Research grants fund further study into Wet Tropics

James Cook University PhD student Stephanie Todd is studying the endangered northern bettong. Ms Todd is one of 16 candidates to receive a grant from Wet Tropics Management Authority.
Photographer: Samuel Davis

Date published: 23rd March 2016

The plight of some of Australia’s rarest marsupials headline the latest funding splash into the world’s oldest living rainforest.


Wet Tropics Management Authority is supporting new research into endangered species and invasive pests living in the World Heritage Area through its Student Research Grant Scheme.

The Authority has issued 16 grants to postgraduate students delving into environmental, social and cultural research aimed at benefiting the Wet Tropics World Heritage Area.

Executive Director Scott Buchanan says the research funded by the scheme has the potential to shape future management policy of the Area.

“One of the Authority’s aims is to create pathways for people to learn more about tropical rainforests and the sustainable management of this unique landscape,” Mr Buchanan says.

“These grants touch on issues affecting our World Heritage listed rainforests and may even fundamentally change how we protect the Area in years to come.”

This year’s grants include funding for research into the impact of yellow crazy ants on key invertebrates in the Wet Tropics, methods for conservation of the spotted-tail quoll and determining population numbers of the endangered northern bettong in the Lamb Range.

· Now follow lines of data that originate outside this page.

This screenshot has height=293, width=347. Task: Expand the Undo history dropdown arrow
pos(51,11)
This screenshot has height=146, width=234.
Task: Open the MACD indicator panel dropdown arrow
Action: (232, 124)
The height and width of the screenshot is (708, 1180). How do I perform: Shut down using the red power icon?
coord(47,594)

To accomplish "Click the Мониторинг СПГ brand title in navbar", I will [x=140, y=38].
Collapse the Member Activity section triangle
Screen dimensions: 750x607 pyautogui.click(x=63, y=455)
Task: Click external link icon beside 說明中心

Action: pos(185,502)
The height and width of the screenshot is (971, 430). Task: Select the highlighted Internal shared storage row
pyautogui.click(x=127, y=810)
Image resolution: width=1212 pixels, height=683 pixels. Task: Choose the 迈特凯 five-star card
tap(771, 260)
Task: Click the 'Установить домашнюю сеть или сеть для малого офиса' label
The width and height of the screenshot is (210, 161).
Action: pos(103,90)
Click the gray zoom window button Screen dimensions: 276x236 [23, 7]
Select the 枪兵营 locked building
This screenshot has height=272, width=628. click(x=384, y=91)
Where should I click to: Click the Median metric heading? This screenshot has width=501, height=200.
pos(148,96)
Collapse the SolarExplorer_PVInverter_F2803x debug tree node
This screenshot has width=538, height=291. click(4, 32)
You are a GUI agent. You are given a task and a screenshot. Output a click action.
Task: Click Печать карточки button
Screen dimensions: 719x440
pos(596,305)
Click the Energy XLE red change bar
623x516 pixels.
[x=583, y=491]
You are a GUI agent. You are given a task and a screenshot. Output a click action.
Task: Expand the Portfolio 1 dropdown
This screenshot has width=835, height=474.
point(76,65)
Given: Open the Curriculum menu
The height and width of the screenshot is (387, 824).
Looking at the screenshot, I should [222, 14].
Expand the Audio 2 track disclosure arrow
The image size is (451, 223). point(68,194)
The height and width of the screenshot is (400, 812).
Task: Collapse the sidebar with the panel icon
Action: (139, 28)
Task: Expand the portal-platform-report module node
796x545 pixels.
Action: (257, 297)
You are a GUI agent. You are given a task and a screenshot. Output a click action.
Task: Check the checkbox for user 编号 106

“It’s an exciting time to be studying northern bettongs with recent sightings indicating there may be more of the marsupials in the wild than we’d previously thought,” Mr Buchanan says.

“Additionally, finding new ways to protect the endangered northern subspecies of the spotted tailed quoll is very important with around 500 estimated to be living in the Wet Tropics.

 Mr Buchanan says further research into yellow crazy ants’ effect on animals may also enhance the Authority’s eradication programs.

“Yellow crazy ants are among the most aggressive invasive species found in the Wet Tropics and pose a real threat to our wildlife,” Mr Buchanan says.

“The ants work in large numbers and spray formic acid to kill often much larger prey, making them a danger to many of our native species in the Wet Tropics.”

The Authority has funded more than $200,000 in research through the Student Research Grants Scheme since it started in 2011.

 

This year, $36,600 in grants have been approved. Researchers will provide a progress report on their studies in December.